Business Report

Communities rally against the Draft Mineral Resources Development Bill, fearing increased marginalisation

Manyane Manyane|Published

The Mining Affected Communities United in Action (Macua) says the proposed draft Mineral Resources Development Bill, 2025, betrays the transformation objectives fought for during the liberation Struggle.

Image: Supplied

As South Africa is preparing to commemorate the Marikana Massacre, the Mining Affected Communities United in Action (Macua), says communities are still excluded from crucial decision-making related to mining and its impact on their lives, and that the proposed draft Mineral Resources Development Bill, 2025, would further perpetuate the assault. 

This exclusion perpetuates a cycle of marginalisation and inequality, where communities bear the brunt of mining’s negative impacts without benefiting from the resources extracted from their land.

 The Draft Bill was published for public comment on May 20, 2025, with a submission deadline of August 13, 2025. The Bill aims to ensure policy and regulatory certainty, enhance investor confidence, reduce bureaucratic inefficiencies, and improve turnaround times for mining rights, permits, and regulatory approvals, as well as formally recognise artisanal mining and advance transformation in the mining sector.

However, Macua said the Bill, as currently drafted, betrayed the transformation objectives fought for during the liberation Struggle. 

The organisation said instead of advancing democratic participation and justice, the amendments entrench the power of mining companies and marginalise the voices of communities. 

Macua, which is expected to make a submission today (August 13), added that Minister of Mineral and Petroleum Resources Gwede Mantashe and his department are failing in their constitutional duty to ensure meaningful consultation, participation, and protection for communities directly affected by extractive activities.

“We refuse to be treated as spectators to decisions that determine the fate of our land, our water, our health, and our economic sovereignty,” stated the organisation.

The department on Monday said it was working on a response. Spokesperson Johannes Makobane on Tuesday said a response was going through internal processes. 
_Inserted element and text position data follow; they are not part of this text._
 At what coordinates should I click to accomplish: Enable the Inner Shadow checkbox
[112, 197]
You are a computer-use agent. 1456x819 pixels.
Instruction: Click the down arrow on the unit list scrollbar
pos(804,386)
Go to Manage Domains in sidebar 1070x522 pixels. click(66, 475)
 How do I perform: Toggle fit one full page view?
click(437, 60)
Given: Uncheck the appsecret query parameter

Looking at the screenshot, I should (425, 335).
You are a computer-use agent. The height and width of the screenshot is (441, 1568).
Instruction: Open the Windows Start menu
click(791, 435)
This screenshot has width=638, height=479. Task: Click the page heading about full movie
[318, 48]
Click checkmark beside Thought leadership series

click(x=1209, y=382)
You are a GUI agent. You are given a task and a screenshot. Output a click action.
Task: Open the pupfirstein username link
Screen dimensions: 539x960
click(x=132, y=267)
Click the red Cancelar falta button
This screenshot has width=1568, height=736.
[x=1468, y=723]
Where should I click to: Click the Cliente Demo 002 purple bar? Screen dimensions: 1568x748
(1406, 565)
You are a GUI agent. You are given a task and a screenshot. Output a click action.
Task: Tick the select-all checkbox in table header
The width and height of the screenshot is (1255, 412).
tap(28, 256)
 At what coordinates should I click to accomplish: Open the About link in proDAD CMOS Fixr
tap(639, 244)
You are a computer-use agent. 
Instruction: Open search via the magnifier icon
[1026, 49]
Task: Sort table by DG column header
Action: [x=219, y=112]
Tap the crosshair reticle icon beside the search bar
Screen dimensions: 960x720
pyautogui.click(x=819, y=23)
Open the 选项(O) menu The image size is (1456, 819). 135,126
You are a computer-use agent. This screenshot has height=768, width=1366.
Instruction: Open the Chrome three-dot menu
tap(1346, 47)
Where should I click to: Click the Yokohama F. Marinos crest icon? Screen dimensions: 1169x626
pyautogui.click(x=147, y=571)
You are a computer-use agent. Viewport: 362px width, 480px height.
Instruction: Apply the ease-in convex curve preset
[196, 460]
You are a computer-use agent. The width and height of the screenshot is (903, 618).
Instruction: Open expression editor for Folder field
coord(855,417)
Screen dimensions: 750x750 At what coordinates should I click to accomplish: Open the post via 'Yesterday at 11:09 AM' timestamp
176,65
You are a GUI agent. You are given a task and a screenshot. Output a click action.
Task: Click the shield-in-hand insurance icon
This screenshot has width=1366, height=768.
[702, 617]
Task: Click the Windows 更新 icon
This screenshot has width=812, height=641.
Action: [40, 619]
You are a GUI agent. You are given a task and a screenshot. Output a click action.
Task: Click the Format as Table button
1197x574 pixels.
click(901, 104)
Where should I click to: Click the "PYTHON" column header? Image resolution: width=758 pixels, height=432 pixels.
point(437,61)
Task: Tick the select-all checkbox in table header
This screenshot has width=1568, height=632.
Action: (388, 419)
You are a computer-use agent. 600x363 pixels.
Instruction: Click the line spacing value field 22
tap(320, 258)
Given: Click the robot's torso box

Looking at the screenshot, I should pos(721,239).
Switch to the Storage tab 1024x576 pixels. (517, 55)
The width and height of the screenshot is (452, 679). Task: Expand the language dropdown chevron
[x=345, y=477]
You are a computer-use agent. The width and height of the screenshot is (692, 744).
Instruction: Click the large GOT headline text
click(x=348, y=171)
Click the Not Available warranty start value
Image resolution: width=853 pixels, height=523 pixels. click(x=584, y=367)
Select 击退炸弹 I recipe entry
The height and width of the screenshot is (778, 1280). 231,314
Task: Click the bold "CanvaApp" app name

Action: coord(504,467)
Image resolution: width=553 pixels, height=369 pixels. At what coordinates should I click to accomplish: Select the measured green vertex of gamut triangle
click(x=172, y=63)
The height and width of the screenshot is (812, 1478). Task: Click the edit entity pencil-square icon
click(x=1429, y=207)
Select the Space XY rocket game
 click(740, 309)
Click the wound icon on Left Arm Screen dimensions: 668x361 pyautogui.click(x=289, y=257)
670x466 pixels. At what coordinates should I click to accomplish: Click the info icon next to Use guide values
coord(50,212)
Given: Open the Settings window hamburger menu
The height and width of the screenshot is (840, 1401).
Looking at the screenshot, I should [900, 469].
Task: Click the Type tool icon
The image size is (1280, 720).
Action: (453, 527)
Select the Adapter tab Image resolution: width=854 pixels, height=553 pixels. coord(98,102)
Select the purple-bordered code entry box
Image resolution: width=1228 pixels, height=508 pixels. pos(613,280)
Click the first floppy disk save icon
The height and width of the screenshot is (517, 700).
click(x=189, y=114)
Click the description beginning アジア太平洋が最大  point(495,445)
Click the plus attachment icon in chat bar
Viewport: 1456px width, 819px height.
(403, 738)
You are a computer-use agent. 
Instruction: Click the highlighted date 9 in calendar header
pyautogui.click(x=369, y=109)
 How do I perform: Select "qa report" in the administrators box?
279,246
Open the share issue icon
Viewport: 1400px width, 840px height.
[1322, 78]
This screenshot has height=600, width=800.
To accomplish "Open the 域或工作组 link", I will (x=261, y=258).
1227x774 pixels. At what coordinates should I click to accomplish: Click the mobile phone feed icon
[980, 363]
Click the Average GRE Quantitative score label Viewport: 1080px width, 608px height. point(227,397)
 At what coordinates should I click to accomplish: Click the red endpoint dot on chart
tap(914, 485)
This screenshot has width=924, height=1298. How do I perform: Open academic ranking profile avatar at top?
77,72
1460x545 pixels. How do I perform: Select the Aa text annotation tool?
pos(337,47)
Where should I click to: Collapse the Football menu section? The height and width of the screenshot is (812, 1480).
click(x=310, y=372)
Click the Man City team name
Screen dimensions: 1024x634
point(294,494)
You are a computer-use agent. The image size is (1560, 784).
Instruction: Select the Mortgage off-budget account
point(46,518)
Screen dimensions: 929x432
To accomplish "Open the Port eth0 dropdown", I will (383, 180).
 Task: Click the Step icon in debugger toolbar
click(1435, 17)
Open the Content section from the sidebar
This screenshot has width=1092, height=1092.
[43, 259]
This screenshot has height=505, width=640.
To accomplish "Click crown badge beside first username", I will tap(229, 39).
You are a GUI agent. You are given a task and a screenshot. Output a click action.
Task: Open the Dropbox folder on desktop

Macua spokesperson Tholakele Thabane said submissions would be made in five provincial offices of the Mineral and Resources. The provinces include Pretoria (Gauteng), Klerksdorp (North West), Emalahleni (Mpumalanga), Polokwane (Limpopo), and Welkom in the Free State.

“This submission and our collective resistance take place on the 13th anniversary of the Marikana Massacre, when 34 mineworkers were gunned down for demanding a living wage. It also comes just eight months after the state engineered the mass starvation and abandonment of over 100 artisanal mineworkers in Stilfontein, whose lives were treated as disposable,” said Thabane, who added that these moments are not isolated incidents, and that they are part of a broader pattern of the state-backed violence, neglect, and the criminalisation of poor, black mining communities. 

South Africa will commemorate the 13th anniversary of the Marikana Massacre on August 13, 2025. The tragedy happened at the Lonmin Platinum Mine in Marikana, North West, on August 16, 2012. The event, which involved a police shooting during a strike, resulted in the deaths of 34 miners and injuries to many more.

By physically delivering its submissions to the Mineral and Petroleum offices, Macua said it is making it clear that it refuses to be sidelined, ignored, or tokenised.

The organisation stated that this action is a collective refusal to accept the ongoing exploitation, marginalisation, and environmental destruction that the proposed Bill threatens to worsen.

“This is not just a symbolic gesture; this is a necessary act of resistance. It is a direct and deliberate intervention by communities to assert our constitutional rights to be heard, to be consulted, and to influence the laws that govern our land and resources.

“We are not merely stakeholders; we are the rightful custodians of the land, and our voices must shape the policies that impact our lives,” said Thabane. 

The organisation said the Bill also fails to reflect the lived realities of mining-affected communities and was compiled without genuine community participation, adding that it goes directly against the recommendations of the SA Human Rights Commission (SAHRC), which has repeatedly called for the full legal recognition of mining-affected communities and for mechanisms that guarantee community ownership, benefit-sharing, and protection from exploitation.

“Far from advancing transformation, the Bill removes critical protections and omits key obligations that previously existed, such as the requirement for community ownership under the Mining Charter. This exclusion, among others, strips communities of their economic agency and ensures they are left poorer and more vulnerable, while mining companies are further empowered,” said Thabane.

He added that the Bill also fails to establish artisanal and small-scale mining (ASM) as a viable and legitimate economic pathway for communities, and will continue with the criminalisation of artisanal miners, enabling state and police violence through laws that mirror operations like Vala Umgodi.